12 June, 2017

I Live to Please the Lord

I really wonder just how many people who believers in Christ actually believe what they say they believe. I watch people and listen to them and when at church they sing and shout and dance and they talk about loving God... but then outside the church, their language is profane, they choose to live in ways that not only do not bring glory to the Lord, but often times would bring a disgrace to the name of Jesus. In church they talk about how they want Jesus to return soon, but away from the church... they live for selfish pleasures and desires. They seldom, if ever tell people about Christ and what he has done for them and invite others to know Jesus.
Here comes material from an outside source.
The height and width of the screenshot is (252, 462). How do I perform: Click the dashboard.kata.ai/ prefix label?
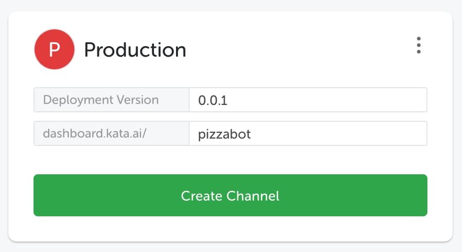click(95, 133)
They say they "live" for Jesus, but the facts that are witnessed in their living is that they seem to "visit" Jesus from time to time when they have problems and occasionally come to church.  I see a real problem here. When I married my wife, my life changed. I committed my life to her. I started coming home to her every night and when I made plans, my plans revolved around my wife and me as one.  Something tells me that no matter how much I SAID I loved Libby, if I only came home to her once or twice a month or if I lived only to please myself and not her and only talked to her when I had a need... I just somehow think I would not be married all that long. How much more so should our lives in Christ be entwined with him? As for me... I live for Jesus. I would die for Jesus. My time, energy and money, for the most part, are resourced for the furthering of the Kingdom of God. I don't spend money buying myself new toys all the time because I'm bored with the old so I have to have something new and exciting to keep me "happy". Long story short; I've found my life, my meaning, and purpose and my joy in serving the Lord. I GLADLY proclaim myself to be a servant to the Lord. Just yesterday I read where someone said that we (those in Christ) are not servants of God but children of God who choose to serve. While there is some truth in that, what that person is missing is that I CHOOSE to be a servant of the most high God. Paul, on more than one occasion, identified himself as a bondservant of Christ. You can do what you want, but I'm going to align myself with the pattern established in the Word of God, and I am a bondservant... a servant by choice... of the Lord.

Times have changed... and the church has changed. But God has not. God did not offer to make himself a genie in a lamp for you and me to rub and make a wish. He is Master. He is Lord. We are his servants. That's in the Word and it still stands. I live to please him... not the other way around.